Anti-gravity yoga or "aerial yoga", is a new type of yoga, originating in New York but now being practised in several countries, which combines the traditional yoga poses, pilates and dance with the use of a hammock.
Anti-gravity yoga requires a special kind of hammock which can support up to 300 kilos of weight. The rig consists of support chains, a webbing strap, a silk hammock and carabiners.
Two support chains hang down from the ceiling to less than one meter from the floor, and the hammock is connected at the height preferred by the user.
The hammock acts like a swing or soft trapeze, supporting the hips for forward bends and back bends. Yoga postures which some find difficult to do on the ground, such as the reverse post, may be easier in mid-air using the hammock, and the hammock moves add variety to a workout.

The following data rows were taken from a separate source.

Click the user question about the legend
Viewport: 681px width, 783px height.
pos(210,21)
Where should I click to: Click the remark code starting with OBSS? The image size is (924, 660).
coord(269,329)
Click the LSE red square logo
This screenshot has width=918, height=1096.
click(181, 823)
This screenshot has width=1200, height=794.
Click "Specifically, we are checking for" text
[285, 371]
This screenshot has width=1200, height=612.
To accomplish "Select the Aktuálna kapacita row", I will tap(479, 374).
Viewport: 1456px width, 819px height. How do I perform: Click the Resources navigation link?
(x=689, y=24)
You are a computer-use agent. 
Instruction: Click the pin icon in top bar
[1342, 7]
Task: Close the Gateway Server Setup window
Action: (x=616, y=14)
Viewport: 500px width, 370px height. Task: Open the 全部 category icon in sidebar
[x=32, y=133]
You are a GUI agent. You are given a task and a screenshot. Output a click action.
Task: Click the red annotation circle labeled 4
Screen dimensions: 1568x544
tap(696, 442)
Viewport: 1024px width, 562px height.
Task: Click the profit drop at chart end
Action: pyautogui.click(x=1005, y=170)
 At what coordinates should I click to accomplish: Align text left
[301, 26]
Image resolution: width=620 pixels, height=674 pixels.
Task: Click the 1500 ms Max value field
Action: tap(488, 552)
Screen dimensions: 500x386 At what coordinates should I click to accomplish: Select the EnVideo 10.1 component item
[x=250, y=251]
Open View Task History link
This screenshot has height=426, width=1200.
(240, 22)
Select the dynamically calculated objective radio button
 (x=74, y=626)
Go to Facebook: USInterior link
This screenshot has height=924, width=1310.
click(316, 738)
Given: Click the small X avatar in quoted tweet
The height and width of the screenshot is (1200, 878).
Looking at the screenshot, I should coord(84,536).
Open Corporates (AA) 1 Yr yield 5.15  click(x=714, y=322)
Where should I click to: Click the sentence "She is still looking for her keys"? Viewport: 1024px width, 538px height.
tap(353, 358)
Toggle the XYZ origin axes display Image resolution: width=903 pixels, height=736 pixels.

There is a lack of well-designed clinical trials to support the effectiveness of yoga in improving general health, and anti-gravity yoga is too new to have been studied in this way. However, anecdotal evidence indicates that by facilitating bending and stretching of the whole body during exercise, muscles and joints will be strengthened and rehabilitated, and the spine decompressed as the body hangs freely. As with other forms of active exercise, the circulatory, respiratory and digestive systems are improved through increased blood circulation. Yoga in general, and anti-gravity yoga in particular is promoted as benefiting emotional, psychological and spiritual health.
There are an ever-increasing number of poses to try out during a session of anti-gravity yoga, with the most popular including:
With the hammock supporting you just above your waist and hands holding the material, straighten your legs and lean back. Slowly let your arms fall wide behind you to complete the cross shape.
This is one of the first inversions learnt during an anti-gravity yoga class. With the hammock resting on the tailbone of your spine and hands gripping the sides, sit and let your body slowly fall backwards whilst opening your legs to rest against the material. Slide your hands down slowly to the floor and stabilise.
From the star inversion, bend your right knee and hook your foot across the front of the hammock.
From the one-legged king pigeon pose, reach back with one of your hands and grab your left foot or ankle. Then again with your second. Sink into the position and relax.